=== Records shown ===
++++++++
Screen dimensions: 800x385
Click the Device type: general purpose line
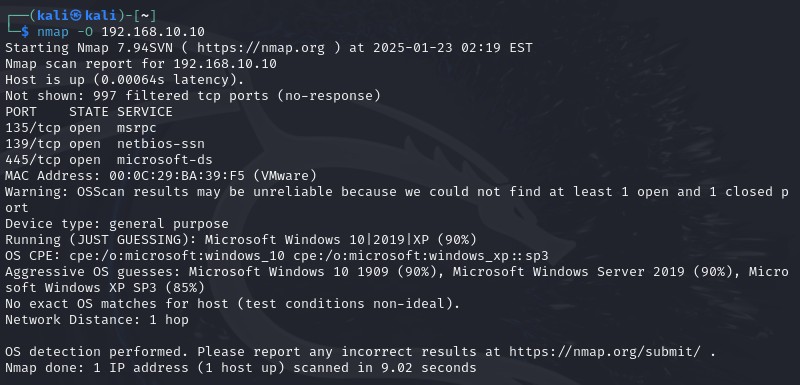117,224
++++++++
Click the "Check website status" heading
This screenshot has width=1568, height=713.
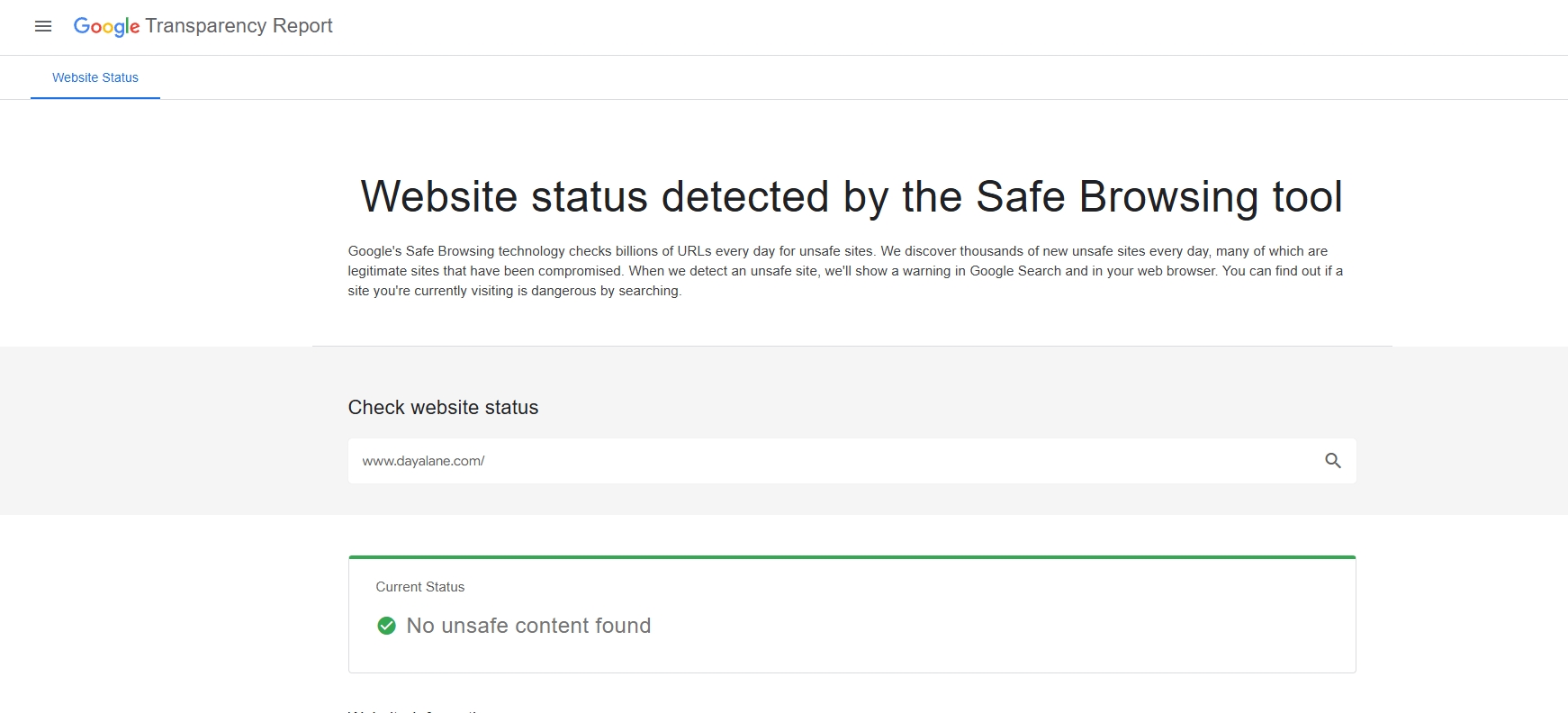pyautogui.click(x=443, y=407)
++++++++
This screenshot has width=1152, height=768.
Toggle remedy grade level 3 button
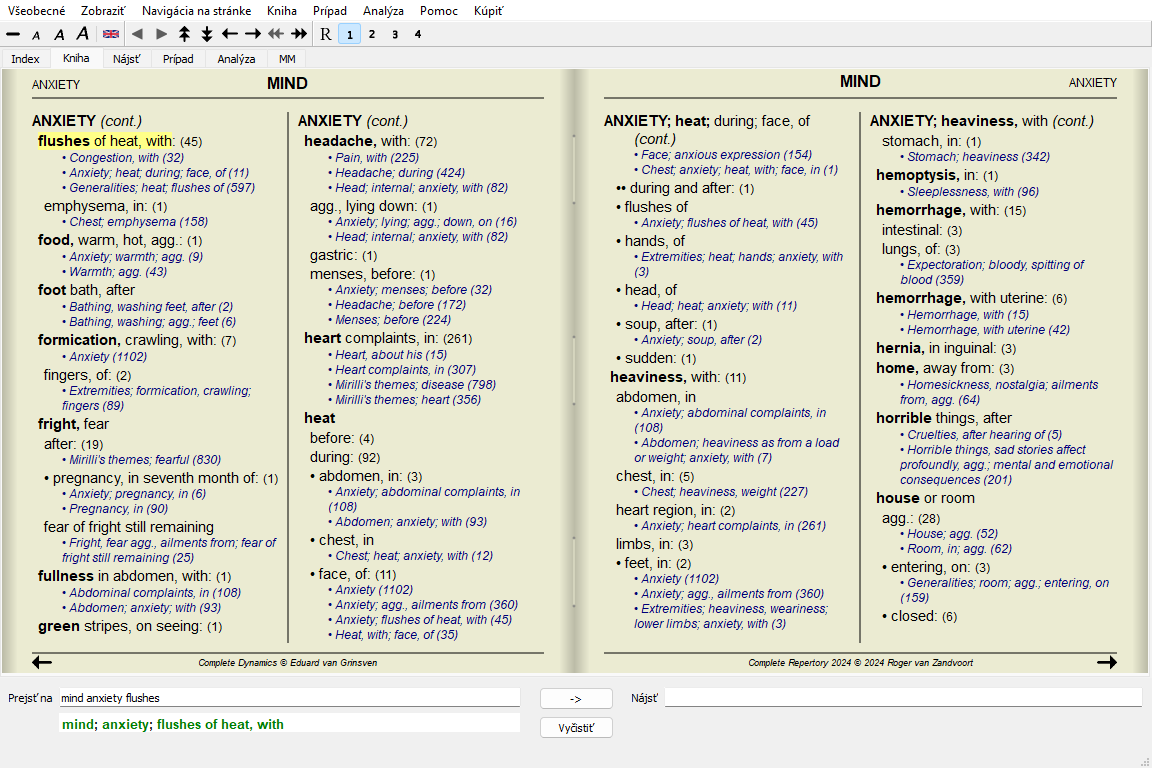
++++++++
=== What you will do ===
The exact lines of the material above starting at the one that contains "This screenshot has width=1152, height=768." and ending at the one that contains "Toggle remedy grade level 3 button" are what to retype; leave out everything else.

=== Answer box ===
This screenshot has width=1152, height=768.
Toggle remedy grade level 3 button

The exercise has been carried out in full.